DATA PROVIDED Start Marker

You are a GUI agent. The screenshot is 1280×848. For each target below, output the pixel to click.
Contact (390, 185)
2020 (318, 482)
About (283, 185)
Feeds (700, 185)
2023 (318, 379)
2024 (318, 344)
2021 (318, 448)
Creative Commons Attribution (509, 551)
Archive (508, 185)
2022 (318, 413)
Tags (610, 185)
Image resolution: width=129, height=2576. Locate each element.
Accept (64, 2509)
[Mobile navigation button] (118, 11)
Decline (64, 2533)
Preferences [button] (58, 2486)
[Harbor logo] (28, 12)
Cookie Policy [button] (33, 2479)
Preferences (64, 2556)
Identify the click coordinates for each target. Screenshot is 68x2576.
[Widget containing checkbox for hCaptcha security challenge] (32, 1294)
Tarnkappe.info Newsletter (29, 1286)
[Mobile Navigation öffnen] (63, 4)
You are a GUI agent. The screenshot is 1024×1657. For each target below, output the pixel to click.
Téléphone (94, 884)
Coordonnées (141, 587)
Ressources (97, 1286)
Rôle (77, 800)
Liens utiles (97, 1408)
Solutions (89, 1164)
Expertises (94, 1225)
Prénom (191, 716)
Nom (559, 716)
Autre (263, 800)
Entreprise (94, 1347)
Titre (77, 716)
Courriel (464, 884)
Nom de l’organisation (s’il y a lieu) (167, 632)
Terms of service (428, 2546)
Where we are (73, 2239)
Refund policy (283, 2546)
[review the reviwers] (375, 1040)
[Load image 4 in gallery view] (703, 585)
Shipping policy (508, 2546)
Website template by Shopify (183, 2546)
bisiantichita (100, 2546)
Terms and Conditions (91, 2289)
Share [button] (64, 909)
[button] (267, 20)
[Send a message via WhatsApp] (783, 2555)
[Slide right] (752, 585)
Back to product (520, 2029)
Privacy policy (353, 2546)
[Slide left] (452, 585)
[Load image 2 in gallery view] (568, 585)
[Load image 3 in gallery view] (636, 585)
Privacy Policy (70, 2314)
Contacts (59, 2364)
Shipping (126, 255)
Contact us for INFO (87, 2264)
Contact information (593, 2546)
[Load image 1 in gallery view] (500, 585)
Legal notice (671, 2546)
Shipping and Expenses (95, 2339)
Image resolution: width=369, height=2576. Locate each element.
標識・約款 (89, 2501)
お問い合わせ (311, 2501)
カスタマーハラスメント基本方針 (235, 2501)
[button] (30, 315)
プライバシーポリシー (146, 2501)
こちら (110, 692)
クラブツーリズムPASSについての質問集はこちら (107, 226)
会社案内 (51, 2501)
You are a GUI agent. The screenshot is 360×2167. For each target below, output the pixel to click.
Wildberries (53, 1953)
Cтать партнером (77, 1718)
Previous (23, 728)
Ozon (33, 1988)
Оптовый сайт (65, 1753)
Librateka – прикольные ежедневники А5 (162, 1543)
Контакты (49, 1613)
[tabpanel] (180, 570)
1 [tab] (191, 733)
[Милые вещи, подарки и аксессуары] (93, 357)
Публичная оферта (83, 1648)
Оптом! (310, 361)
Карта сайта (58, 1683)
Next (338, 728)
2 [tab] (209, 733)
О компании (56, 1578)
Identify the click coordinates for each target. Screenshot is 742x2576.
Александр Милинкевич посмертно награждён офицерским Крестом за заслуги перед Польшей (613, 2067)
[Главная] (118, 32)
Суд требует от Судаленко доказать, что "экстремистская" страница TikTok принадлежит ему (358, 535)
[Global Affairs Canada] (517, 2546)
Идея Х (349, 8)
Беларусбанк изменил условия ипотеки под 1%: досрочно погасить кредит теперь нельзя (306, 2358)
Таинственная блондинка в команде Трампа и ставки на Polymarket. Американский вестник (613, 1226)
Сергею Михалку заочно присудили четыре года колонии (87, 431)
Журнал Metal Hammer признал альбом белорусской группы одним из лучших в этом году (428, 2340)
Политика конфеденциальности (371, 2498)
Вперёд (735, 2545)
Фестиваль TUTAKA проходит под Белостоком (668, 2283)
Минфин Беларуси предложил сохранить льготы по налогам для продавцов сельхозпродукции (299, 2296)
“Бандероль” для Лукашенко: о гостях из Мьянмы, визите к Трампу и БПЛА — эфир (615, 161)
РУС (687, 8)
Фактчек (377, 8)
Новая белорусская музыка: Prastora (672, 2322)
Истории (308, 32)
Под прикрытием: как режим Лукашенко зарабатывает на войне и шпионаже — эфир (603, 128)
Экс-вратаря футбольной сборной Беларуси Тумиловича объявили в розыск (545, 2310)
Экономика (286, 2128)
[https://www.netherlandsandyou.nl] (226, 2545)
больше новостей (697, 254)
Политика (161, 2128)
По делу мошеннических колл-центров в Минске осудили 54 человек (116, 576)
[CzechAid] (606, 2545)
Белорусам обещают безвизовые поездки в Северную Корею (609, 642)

DATA PROVIDED End Marker

TASK TO COMPLETE ▸
What you write must be the entries restated word for word, from the opening line through the one holding "Screenshot is 68x2576.", with nothing else.

SOLVED PROBLEM ▸
You are a GUI agent. The screenshot is 1280×848. For each target below, output the pixel to click.
Contact (390, 185)
2020 (318, 482)
About (283, 185)
Feeds (700, 185)
2023 (318, 379)
2024 (318, 344)
2021 (318, 448)
Creative Commons Attribution (509, 551)
Archive (508, 185)
2022 (318, 413)
Tags (610, 185)
Image resolution: width=129, height=2576. Locate each element.
Accept (64, 2509)
[Mobile navigation button] (118, 11)
Decline (64, 2533)
Preferences [button] (58, 2486)
[Harbor logo] (28, 12)
Cookie Policy [button] (33, 2479)
Preferences (64, 2556)
Identify the click coordinates for each target. Screenshot is 68x2576.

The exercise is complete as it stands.